Intraoperative MRI (ioMRI) soon may be must-have technology for many if not most neurosurgical suites, but those looking to take the plunge for their brain-tumor service line should expect longer procedure times and more scrupulous pre-operative room preparation.
The longer times will owe mainly to patient positioning and the extra caution to check-listing for things like magnet-safe OR supplies and equipment, according to a study published online Aug. 12 in Clinical Radiology.
Corresponding author Karina Castellon-Larios, MD, of Ohio State University and colleagues conducted a prospective study of 159 neurosurgery procedures performed at Cruces University Hospital in Bizkai, Spain.
ioMRI was used in 109 of the cases (Medtronic’s low-field Polestar M-30 system), while 50 patients who did not have the ioMRI made up the control group.
The procedures included glioma (35.77 percent), pituitary adenoma (24.77 percent) and meningioma resection (16.51 percent), along with various biopsies, metastasis resections and drainages for brain abscess.
The researchers found no statistical significant differences when they compared anesthetic time with surgical time.
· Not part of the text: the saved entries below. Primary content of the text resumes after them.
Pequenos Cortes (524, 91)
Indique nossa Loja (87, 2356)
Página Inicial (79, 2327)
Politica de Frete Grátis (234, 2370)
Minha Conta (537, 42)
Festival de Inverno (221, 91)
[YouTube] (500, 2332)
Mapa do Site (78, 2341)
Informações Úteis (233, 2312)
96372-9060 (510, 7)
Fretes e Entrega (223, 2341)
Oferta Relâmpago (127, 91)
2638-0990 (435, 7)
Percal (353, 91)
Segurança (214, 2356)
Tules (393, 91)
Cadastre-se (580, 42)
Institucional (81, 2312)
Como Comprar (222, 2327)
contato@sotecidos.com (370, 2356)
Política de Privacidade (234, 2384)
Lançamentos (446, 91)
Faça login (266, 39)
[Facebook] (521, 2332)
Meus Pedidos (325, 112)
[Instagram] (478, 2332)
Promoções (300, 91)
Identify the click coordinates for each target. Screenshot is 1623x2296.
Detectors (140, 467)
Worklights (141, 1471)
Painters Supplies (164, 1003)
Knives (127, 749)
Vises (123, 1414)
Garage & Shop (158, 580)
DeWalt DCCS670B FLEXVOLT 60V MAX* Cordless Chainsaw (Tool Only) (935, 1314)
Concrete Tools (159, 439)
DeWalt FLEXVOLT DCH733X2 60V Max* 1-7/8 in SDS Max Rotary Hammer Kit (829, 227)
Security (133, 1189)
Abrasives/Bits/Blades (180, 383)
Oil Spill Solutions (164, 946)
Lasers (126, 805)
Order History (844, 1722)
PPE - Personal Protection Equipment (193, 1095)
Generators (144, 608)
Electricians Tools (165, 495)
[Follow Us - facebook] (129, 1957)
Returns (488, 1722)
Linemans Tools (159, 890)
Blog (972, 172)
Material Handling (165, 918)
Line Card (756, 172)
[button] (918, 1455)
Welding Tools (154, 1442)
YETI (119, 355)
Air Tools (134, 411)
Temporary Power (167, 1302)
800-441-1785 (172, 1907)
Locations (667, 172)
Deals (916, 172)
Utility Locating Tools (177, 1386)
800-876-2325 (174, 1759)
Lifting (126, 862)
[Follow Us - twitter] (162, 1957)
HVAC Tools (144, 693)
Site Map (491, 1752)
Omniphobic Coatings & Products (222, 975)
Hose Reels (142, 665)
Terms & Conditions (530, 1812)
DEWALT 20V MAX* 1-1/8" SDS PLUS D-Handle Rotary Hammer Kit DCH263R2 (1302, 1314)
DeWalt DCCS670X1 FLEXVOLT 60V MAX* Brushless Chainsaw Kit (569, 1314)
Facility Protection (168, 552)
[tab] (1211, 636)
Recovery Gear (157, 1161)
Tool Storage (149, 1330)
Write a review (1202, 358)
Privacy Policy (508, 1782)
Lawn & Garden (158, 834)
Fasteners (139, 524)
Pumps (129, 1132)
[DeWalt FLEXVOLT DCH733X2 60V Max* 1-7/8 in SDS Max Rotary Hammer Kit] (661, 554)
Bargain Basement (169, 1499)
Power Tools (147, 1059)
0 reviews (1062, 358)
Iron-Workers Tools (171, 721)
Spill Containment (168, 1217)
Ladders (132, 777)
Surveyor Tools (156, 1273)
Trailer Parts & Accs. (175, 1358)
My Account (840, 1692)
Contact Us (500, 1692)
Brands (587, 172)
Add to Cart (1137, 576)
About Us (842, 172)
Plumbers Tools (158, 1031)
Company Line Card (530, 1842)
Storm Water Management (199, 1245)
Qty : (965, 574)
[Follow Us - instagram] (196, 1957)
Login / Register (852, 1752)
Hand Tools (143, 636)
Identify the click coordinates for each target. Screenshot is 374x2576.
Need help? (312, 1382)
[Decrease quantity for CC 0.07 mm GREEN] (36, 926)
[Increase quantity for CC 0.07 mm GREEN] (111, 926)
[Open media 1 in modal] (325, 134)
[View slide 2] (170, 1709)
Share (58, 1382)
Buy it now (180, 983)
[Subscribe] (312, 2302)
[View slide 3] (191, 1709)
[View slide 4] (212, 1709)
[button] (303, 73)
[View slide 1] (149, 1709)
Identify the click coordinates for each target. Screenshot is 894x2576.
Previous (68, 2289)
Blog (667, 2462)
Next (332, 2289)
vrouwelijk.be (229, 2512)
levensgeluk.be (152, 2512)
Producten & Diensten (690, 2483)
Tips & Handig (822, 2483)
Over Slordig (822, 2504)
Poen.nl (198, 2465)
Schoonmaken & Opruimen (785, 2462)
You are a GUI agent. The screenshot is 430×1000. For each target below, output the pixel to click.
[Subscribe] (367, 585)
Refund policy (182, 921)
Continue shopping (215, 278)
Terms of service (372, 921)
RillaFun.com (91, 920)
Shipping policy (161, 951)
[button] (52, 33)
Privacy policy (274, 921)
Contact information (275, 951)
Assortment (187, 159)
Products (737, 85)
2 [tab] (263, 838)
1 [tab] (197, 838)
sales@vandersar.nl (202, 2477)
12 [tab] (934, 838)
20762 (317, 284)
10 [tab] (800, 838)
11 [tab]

However, there was a notable difference in duration of patient positioning and total duration of the procedure.
The team recorded mean times as follows:
- Anesthetic time increased from a mean of 78 minutes without ioMRI to 84 with.
- Patient positioning increased from 30 minutes without ioMRI to 88 with.
- Surgical time increased from 276 minutes without ioMRI to 284 with.
- Total time increased from 387 minutes without ioMRI to 458 minutes with.
In addition, the authors note, the use of ioMRI influenced all cases as regards choice of anesthetic material and/or monitoring devices.
Pointing to this finding, they write in their discussion that personnel who will be daily working with the technology in these settings should have proper training on safety in the MRI environment.
They also recommend the use of a checklist to minimize risks without slowing down procedures any more than necessary.
The team, which was made up of seven anesthesiologists and a neurosurgeon, further stress that ORs need to be equipped with “MR-safe” or “MR-conditional” equipment.
“The anesthesia equipment has to be able to be modified to allow head access during image acquisition,” write Castellon-Larios and colleagues. “Careful positioning of the patient in the ioMRI machine is important to reduce complications due to poor monitoring capability.”
The integration of ioMRI to the neurosurgical setting “seems inevitable,” they add, “and although it provides many advantages, anesthesia delivery is challenging because of the limitations, risks and demands around the MRI machine.”
The study focused on how ioMRI impacts the day-to-day running of a neuroscurgical suite and so did not look at clinical outcomes.